Sus ojos aún tienen las huellas que ha dejado el nocturno sueño; el
pelo, de bucles rubios, cae sobre la arrugada frente y le oculta las diminutas orejas; sobre los labios, el
fuerte frío de invierno ha marcado pequeñas grietas verticales que hacen
dificultosa la articulación de la boca a esta temprana hora.
Así es el aspecto que todas las mañanas recibe a Miguel al despertar del reparador sueño.
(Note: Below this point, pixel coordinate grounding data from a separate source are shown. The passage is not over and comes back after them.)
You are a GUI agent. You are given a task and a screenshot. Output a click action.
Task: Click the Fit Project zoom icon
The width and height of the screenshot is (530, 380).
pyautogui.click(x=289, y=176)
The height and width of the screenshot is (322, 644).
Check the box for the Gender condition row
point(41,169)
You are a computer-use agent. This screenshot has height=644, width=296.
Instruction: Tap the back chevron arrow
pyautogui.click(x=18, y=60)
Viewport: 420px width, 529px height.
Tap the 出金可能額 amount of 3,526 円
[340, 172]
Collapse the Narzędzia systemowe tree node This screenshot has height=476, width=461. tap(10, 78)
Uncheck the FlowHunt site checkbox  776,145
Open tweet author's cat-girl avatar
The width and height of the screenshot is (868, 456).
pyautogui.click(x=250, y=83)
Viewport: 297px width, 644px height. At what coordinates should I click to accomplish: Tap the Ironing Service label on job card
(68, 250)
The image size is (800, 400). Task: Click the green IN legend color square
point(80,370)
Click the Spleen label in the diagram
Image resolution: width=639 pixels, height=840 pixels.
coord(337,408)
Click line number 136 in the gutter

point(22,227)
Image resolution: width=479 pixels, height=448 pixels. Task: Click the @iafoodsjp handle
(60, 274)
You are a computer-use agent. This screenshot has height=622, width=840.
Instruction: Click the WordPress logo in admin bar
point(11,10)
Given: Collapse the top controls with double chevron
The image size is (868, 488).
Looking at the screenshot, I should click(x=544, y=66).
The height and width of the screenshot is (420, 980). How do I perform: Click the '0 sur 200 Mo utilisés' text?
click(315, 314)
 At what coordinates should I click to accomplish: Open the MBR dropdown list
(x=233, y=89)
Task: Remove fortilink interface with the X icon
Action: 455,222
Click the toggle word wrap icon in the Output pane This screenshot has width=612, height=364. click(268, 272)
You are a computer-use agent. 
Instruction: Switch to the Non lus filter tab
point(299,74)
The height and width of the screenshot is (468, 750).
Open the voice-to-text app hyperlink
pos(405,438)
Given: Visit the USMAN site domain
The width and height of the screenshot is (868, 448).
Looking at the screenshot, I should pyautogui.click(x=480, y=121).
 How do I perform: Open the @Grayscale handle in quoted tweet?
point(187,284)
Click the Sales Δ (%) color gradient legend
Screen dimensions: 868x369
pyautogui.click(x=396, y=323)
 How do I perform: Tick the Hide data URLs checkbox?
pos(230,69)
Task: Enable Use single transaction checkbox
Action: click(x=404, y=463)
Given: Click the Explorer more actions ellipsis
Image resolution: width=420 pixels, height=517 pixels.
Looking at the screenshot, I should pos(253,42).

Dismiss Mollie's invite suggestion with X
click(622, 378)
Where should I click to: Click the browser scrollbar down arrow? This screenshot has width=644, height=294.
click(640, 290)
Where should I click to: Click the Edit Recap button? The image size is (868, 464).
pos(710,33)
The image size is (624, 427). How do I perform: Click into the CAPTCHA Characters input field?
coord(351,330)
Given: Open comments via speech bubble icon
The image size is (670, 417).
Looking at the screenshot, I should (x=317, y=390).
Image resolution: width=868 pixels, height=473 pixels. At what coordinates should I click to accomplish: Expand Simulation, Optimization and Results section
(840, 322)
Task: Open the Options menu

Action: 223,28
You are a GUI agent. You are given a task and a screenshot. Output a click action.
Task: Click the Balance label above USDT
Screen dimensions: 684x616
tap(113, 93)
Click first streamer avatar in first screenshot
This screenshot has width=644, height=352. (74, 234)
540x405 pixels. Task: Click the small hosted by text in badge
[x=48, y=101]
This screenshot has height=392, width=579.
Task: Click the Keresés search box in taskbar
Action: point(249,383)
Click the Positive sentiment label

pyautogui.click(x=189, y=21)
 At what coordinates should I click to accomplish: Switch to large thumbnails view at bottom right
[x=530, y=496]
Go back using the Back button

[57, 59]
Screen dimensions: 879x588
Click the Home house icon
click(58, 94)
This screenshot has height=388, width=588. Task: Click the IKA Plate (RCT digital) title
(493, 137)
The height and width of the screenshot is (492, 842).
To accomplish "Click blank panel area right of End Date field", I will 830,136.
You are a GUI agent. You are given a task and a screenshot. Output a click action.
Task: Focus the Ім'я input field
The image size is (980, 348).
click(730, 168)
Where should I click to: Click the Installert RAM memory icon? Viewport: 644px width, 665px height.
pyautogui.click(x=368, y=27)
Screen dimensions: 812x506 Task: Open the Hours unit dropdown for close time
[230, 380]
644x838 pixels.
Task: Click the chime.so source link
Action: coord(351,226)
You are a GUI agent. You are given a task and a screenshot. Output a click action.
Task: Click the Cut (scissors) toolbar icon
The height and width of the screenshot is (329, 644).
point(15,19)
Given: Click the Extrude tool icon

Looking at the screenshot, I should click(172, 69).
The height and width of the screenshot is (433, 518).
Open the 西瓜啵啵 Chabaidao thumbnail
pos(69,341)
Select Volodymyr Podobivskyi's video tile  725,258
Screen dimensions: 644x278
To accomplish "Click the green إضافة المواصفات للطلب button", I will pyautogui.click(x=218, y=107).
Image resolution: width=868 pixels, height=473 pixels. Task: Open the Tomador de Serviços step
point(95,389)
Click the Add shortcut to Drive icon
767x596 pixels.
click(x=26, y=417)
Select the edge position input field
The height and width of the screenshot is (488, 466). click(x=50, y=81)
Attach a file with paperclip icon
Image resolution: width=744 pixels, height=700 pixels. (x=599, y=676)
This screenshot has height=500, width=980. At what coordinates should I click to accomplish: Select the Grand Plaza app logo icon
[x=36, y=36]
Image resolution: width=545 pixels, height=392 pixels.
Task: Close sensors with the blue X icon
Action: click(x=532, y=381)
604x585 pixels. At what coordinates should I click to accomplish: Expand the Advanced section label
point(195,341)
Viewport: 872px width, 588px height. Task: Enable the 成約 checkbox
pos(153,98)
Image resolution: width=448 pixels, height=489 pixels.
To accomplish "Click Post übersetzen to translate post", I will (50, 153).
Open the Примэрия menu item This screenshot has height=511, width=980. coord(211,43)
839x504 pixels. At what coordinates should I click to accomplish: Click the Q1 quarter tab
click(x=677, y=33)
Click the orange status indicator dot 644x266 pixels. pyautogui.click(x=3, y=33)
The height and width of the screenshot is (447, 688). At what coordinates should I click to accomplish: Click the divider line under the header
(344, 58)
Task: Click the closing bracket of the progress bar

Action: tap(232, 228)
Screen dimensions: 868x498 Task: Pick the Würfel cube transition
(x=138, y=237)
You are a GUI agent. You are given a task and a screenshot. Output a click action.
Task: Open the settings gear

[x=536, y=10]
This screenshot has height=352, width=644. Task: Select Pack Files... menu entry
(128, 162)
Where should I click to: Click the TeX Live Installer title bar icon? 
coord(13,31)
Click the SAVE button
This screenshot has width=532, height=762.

Pronto levantará la mirada en dirección a la ventana para hacer el rutinario reconocimiento del tiempo: esta noche ha
llovido y la calle se encuentra embarrada y con algunas lagunas al fondo. Las
paredes de las casas que, desde su posición,
consigue ver, chorrean humedad y por la danza continua que mantienen los
árboles, deduce que sopla un fuerte viento. Automáticamente, se incorpora del
borde de la cama donde se encontraba sentado, se aproxima lentamente a la
ventana, descorre el pestillo, abre las hojas acristaladas y asoma la
despeinada cabeza haciendo una breve inspección del cielo; los nubarrones grises que ferozmente ocultan el disco dorado presagian que el
nuevo día será malo: hoy tendrá que
volver a cargar nuevamente con el paraguas y el chubasquero.